Brazil local elections push women to the fore
Brazilian voters head to the polls on Sunday to elect councillors and mayors in more than 5,500 towns and cities. This year a law was passed requiring parties to ensure 30% of their overall candidates are women but the political battle for female politicians is far from over.
When Regina Ramos da Silva decided to run for mayor in the town of Joaquim Pires, she was surprised to find her opponent was another woman.
"After I announced my candidacy, the opposition party also chose a woman," says Ms Ramos, 43, who belongs to Brazil's Workers' Party (PT).
"I guess it is because having a female mayor is something unprecedented. And everyone likes something new."
Joaquim Pires, with a population of some 13,000, is typical of many small towns in Brazil's north-east, with cobbled streets, and small shops and a church on its main square.
The problems that the new mayor will have to face include high unemployment among young people, which has prompted many to leave the area.
Others in the community rely on state welfare programmes such as the Bolsa Familia or Family Grant to supplement low incomes.

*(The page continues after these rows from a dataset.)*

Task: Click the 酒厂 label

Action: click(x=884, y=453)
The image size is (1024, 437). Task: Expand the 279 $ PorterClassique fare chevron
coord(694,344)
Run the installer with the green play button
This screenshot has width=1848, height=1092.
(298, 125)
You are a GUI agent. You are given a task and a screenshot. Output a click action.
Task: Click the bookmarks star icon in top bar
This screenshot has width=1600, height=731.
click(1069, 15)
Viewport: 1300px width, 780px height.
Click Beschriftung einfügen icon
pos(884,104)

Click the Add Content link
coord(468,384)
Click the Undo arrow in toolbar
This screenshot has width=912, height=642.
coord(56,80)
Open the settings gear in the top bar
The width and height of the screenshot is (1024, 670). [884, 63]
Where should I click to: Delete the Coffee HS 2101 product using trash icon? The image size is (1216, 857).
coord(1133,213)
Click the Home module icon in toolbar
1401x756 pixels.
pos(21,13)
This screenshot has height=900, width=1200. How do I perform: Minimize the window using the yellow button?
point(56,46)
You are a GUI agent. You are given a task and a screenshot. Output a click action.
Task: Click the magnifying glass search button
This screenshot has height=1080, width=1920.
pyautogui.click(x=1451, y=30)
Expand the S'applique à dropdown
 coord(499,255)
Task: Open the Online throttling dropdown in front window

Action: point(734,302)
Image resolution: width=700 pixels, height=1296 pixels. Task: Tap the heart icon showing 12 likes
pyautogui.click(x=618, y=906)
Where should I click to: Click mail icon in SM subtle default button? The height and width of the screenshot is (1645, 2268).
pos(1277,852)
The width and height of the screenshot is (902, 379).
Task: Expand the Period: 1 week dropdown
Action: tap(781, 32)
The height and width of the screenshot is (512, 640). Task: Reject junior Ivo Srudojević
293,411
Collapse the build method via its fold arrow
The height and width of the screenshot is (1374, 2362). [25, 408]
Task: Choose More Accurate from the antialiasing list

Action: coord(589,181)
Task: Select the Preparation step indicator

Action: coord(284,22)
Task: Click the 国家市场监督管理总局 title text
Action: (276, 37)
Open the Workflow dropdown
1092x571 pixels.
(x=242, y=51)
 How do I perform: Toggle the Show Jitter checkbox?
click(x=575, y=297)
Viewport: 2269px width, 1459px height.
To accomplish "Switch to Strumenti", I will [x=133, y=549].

The problems and challenges of Joaquim Pires are found in other parts of Brazil.
And its all-female election line-up is echoed elsewhere too.
In at least 45 towns, only women are running for mayor, up from 32 in the last election in 2008.
It illustrates a new scenario in Brazilian politics: female participation in municipal elections has risen 85% since the 2008 election.
With Brazil marking 80 years since women were given the vote, two reasons seem to be behind the increase in female participation.
The first is a new gender quota law for party candidates, and the second, the 2010 election of Dilma Rousseff as Brazil's first female president.
The new legislation, which came into effect this year, forces political parties to ensure that 30% of candidates are women.
"In an ideal world we would have gender equality," says Jose Eustaquio Diniz Alves, a social research professor at the Brazilian Institute of Geography and Statistics.
"But faced with the small number of female candidates, the change in the law represents progress, which is important, even it is limited."
The election of President Rousseff has also changed perceptions, some candidates say.
"Women were emboldened by her victory and society started to see us in another way," says Jalmira Silva Ghanem, 52, from a centre-left coalition, who is running for mayor in Montividiu.
With a population of 10,000, this town in the central state of Goias is surrounded by soy and sugarcane crops. It depends heavily on agriculture for its economy.
Yet in an area where men have traditionally dominated political campaigns, the other two candidates for mayor are also women.
Political scientist Milton Lahuerta, head of the department of Politics and Government at Unesp University, says the process of change began much earlier than the election of President Rousseff.
"The growing confidence of women in Brazil, that began with the cultural revolution in the 1970s, is already happening in other areas like the job market and is now arriving in the political world," he says.
The election races in Montividiu and Joaquim Pires are good examples of the involvement of women in politics, as research shows women are more likely to win in small towns rather than in big urban areas.
"In big cities the competition is always tougher and men are usually in the top posts in the political parties," says Prof Eustaquio.
"In smaller towns, the competition is not as tough, so the personality of the candidates is much more important. Also, women are more likely to be elected there as they do not depend so much on the electoral machine to win.
Family tradition means a lot in north-eastern Brazil, he adds.
"A family that has been in power for a long time might choose a woman to run."
But if prejudice does not affect the choice of a candidate, it is still present during women's political careers.
"No one says anything, but I see the way they look at me, as if we were less efficient or less relevant," says Regina Ramos da Silva in Joaquim Pires.
For Debora Pedroso, 47, who is running for mayor in Montividiu as the Labour Party (PTB) candidate, the prejudice comes from the political class rather than the public in general.
"When I began working as a city councillor, almost eight years ago, I felt that my colleagues were against me," says Ms Pedroso, who was previously deputy mayor in the town.
"But I kept winning them over, and by doing that I reached a point of acceptance that they even choose me to be president of the council."
Times are changing but Brazil's women politicians know they can point to a powerful example at the head of the country to say that no job should be ruled out.